▸ TASK STATEMENT: Below is a listing from which only part is wanted; return exactly the lines from the one with "Click the Find" up to and including the one with "You are a computer-use agent. Viewport: 1372px".

-- Opening Marker --

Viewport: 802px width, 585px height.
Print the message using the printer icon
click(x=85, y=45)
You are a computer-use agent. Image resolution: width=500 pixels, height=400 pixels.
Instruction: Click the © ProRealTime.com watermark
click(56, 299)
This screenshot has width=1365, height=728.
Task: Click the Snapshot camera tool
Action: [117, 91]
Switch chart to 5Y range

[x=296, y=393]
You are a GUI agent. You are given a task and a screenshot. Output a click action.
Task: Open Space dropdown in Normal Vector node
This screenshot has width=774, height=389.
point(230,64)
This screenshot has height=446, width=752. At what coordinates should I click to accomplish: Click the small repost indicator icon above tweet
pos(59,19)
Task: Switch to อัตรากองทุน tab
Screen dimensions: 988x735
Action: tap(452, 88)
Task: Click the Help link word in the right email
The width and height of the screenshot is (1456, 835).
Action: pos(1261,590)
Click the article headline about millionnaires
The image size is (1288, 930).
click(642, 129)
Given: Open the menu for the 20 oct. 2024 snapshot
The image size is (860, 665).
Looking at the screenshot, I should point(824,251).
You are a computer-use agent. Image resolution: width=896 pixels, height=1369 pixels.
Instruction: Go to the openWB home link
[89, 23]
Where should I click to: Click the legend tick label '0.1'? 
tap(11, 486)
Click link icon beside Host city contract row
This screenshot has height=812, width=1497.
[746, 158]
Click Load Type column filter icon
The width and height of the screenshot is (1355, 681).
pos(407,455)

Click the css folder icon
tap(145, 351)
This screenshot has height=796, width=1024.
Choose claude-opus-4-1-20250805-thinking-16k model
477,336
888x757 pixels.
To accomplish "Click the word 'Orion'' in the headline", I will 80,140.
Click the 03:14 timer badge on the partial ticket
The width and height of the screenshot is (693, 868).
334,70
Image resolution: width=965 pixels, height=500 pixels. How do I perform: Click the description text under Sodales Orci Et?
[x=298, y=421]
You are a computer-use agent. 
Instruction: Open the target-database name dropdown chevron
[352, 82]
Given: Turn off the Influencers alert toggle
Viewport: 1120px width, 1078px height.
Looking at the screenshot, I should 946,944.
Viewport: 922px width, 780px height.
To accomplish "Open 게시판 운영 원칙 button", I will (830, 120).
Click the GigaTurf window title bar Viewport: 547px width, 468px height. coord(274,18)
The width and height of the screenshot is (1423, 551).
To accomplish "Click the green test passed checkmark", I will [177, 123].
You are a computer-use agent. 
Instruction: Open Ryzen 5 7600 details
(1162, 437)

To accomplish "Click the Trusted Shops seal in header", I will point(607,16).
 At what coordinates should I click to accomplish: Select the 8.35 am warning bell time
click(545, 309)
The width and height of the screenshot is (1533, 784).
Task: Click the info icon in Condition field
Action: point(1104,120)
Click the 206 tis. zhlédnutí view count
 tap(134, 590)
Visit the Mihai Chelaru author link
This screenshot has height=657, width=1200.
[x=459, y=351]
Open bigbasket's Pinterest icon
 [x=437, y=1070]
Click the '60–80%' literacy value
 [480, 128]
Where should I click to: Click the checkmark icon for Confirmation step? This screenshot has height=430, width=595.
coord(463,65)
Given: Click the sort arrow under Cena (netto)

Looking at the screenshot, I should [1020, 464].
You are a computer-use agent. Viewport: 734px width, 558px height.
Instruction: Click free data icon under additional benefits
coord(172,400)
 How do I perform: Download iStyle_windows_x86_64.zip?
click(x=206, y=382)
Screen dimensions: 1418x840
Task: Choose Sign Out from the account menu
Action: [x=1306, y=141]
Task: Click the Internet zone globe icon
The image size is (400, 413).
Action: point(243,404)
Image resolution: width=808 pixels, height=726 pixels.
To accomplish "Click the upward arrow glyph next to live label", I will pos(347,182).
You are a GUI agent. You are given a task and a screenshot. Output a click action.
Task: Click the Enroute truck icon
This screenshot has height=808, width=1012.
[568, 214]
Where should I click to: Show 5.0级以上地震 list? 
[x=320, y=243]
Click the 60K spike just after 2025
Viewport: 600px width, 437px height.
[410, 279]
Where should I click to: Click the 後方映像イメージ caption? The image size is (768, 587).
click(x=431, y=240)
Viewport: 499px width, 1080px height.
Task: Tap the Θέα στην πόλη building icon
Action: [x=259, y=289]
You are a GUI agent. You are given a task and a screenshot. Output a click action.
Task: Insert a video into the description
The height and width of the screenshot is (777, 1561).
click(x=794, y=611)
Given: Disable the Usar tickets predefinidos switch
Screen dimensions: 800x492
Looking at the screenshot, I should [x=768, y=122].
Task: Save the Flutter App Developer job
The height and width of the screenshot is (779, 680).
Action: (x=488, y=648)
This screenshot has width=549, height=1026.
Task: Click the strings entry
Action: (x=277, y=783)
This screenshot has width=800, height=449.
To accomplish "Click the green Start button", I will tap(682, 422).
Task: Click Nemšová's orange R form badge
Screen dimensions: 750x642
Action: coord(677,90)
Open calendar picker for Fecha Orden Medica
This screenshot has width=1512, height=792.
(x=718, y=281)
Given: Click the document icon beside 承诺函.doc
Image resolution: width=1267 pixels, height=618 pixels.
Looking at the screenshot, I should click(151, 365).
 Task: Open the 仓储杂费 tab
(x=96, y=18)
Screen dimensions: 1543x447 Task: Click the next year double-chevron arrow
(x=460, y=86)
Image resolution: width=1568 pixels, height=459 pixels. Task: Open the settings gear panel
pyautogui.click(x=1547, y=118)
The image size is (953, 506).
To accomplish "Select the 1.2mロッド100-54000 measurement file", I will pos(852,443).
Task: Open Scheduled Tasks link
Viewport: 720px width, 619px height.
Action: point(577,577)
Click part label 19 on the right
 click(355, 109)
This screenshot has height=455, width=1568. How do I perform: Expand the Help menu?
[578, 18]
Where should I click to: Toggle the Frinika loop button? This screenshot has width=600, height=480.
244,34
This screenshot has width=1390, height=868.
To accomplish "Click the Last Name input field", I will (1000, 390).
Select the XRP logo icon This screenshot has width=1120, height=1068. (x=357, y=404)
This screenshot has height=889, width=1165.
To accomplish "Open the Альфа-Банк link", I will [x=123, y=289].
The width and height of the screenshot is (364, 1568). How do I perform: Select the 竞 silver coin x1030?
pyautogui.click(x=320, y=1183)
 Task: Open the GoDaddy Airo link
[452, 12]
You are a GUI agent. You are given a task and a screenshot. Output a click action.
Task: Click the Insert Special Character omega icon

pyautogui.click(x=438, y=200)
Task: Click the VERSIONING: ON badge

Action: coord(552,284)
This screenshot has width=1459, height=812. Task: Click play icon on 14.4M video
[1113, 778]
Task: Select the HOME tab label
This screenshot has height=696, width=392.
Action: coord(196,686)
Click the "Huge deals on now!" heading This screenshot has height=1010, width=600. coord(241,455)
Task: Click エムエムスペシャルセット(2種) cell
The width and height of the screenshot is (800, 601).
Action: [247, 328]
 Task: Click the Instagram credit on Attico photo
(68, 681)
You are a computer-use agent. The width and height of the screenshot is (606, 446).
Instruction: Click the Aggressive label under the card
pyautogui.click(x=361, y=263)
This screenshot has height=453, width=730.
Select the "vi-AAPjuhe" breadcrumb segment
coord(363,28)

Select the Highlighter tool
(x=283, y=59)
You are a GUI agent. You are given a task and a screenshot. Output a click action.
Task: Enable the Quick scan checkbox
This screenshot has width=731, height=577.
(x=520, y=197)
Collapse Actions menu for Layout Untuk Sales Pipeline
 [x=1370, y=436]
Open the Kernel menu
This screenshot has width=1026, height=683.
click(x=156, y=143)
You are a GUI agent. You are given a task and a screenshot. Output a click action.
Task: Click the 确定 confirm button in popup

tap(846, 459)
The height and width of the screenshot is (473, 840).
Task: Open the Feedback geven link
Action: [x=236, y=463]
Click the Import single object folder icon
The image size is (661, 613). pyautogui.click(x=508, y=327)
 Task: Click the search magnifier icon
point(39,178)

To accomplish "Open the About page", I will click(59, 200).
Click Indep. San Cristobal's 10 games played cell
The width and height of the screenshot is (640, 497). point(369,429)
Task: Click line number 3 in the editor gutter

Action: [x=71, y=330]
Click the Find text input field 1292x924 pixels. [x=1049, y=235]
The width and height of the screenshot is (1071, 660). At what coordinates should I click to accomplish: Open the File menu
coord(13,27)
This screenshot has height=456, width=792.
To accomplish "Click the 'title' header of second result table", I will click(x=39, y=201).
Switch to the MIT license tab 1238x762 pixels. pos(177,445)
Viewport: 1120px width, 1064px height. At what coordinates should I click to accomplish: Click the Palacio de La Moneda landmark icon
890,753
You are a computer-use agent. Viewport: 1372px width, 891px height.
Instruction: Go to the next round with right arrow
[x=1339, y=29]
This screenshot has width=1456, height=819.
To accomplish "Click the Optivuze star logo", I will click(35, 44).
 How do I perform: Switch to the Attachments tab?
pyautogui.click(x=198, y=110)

-- Closing Marker --

▸ SOLUTION TO THIS TASK:
Click the Find text input field 1292x924 pixels. [x=1049, y=235]
The width and height of the screenshot is (1071, 660). At what coordinates should I click to accomplish: Open the File menu
coord(13,27)
This screenshot has height=456, width=792.
To accomplish "Click the 'title' header of second result table", I will click(x=39, y=201).
Switch to the MIT license tab 1238x762 pixels. pos(177,445)
Viewport: 1120px width, 1064px height. At what coordinates should I click to accomplish: Click the Palacio de La Moneda landmark icon
890,753
You are a computer-use agent. Viewport: 1372px width, 891px height.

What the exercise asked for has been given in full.